Рolya - никого не надо спрашивать, помещение только наше, там ничего кроме Клуба и Монтессори-центра нет, в субботу там только мы и будем) Приходите и все) Если деть в слигне спит, то пусть спященький снимается - или не прокатит? Наверно, к 12 мы не закончим, так что подтягивайтесь.
Мы друг дружку знаем-поэтому методом исключения мы вас узнаем)))))
Девочки - вы только не все решайте подходить к 12, а то что мы с 11 то будет делать?

----------


## polya

Я постараюсь в 11 быть, мы можем и в 10 заснуть, а спим все равно минут 40 первый сон. К 11.30 точно проснемся.
Можно я старшенького с собой возьму, мне его не с кем оставлять...?

----------


## polya

в слинге мы теперь только засыпаем, а то и просто на ручках, а потом в коляске спим в теньке - жарко ему на потной мамке)))

----------


## kiara

Берите и старшенького, поиграет у нас в игровой.

----------


## Амина

Мы точно к 11 будем, а то и раньше...

----------


## Веснушка

я на 11 съемку заказала. пока все получается. к 11.30 должны будут подъехать. мы с Гошаном наверное тоже часикам к 11 подойдем. Надеюсь, все получится!

----------


## yakudza

я тут сижу подслушиваю ваши разговоры)))
я так понимаю, совсем раздеться - многим будет неудобно. Мне оооочень нравится идея про мужнины рубашки! Если уж прикрываться, то в одной стилистике. Это будет клёёёво! А?

----------


## Jazz

> Девочки - вы только не все решайте подходить к 12, а то что мы с 11 то будет делать?
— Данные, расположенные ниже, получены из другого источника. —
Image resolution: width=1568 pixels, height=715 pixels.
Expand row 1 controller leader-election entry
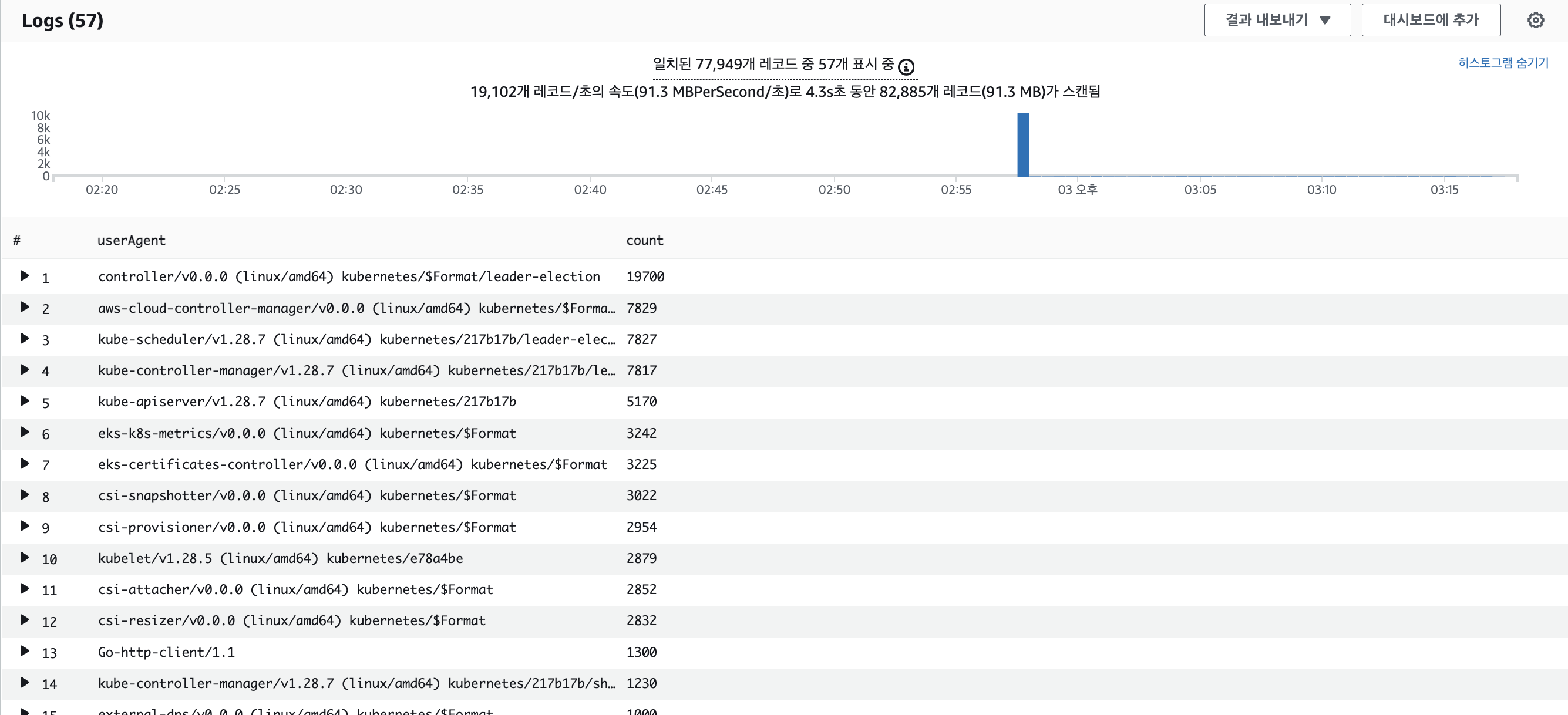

А с 11 мы будем снимать нас!  Я ж просила нас, по возможности, в начале. 



> я так понимаю, совсем раздеться - многим будет неудобно.


Совсем раздеться некоторым будет не совсем красиво (я сейчас имею в виду исключительно себя, т.к. пока еще не довольна теперешним состоянием моих телес настолько, чтобы выставлять их на фото полностью))))). А потому рубашку белую я обязательно возьму. Не мужнину, правда, а свою собственную.

----------


## kiara

Насть, ты тоже полуночница)))))) Комарад!!!
Я помню, что вас надо вперед под танки))))гыыы)
Блин, девчонки- вы вообще бестыдные жутко - они там не довольны...А мне-вообще тогда башкой об стену пойти убица? Да ни фига))))
Вы там сами решайте, кто че будет выставлять) Как по мне-так я б низ свой прикрыла)))Так что мне нужна рубашка с мужа-великана, нет таких ни у кого?)))) Вернее, сразу саван тогда))))
Ниче, прорвемся) Все будем красивые!

----------


## polya

Ну можно, например, белые рубашки + джинсы на низ (как вариант), и все прикрыто и стиль один.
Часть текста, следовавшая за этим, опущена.